__Exercise instructions__
Copy the following data exactly and drop the pictures.

_____

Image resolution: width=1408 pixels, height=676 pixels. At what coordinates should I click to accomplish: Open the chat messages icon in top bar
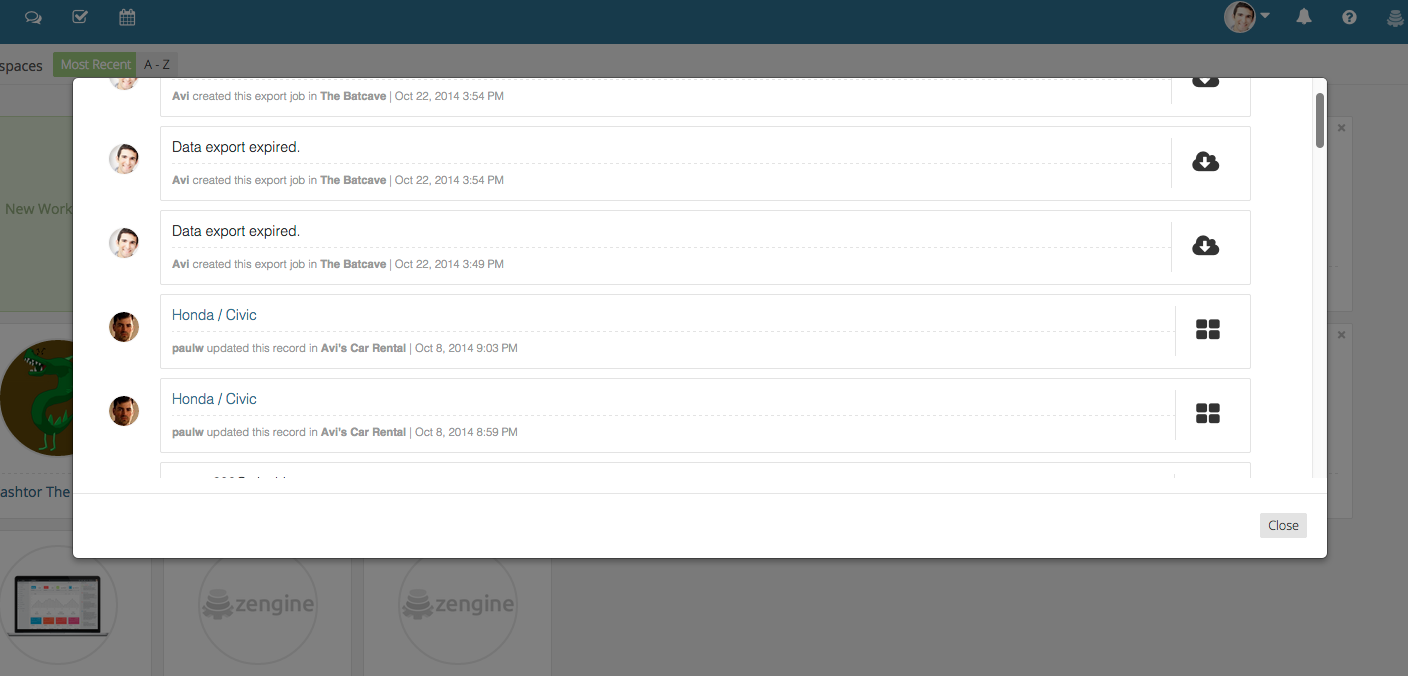[x=33, y=17]
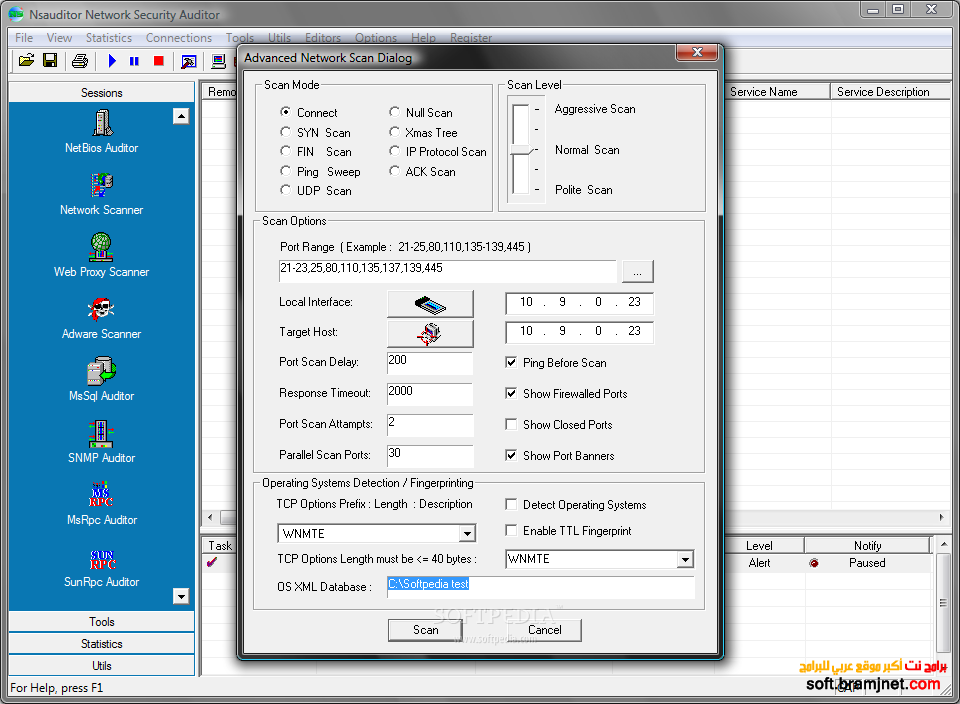Click the red stop toolbar square
This screenshot has width=960, height=704.
click(x=159, y=60)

_____

__Expected output__
Image resolution: width=1408 pixels, height=676 pixels. At what coordinates should I click to accomplish: Open the chat messages icon in top bar
[x=33, y=17]
Click the red stop toolbar square
This screenshot has width=960, height=704.
click(x=159, y=60)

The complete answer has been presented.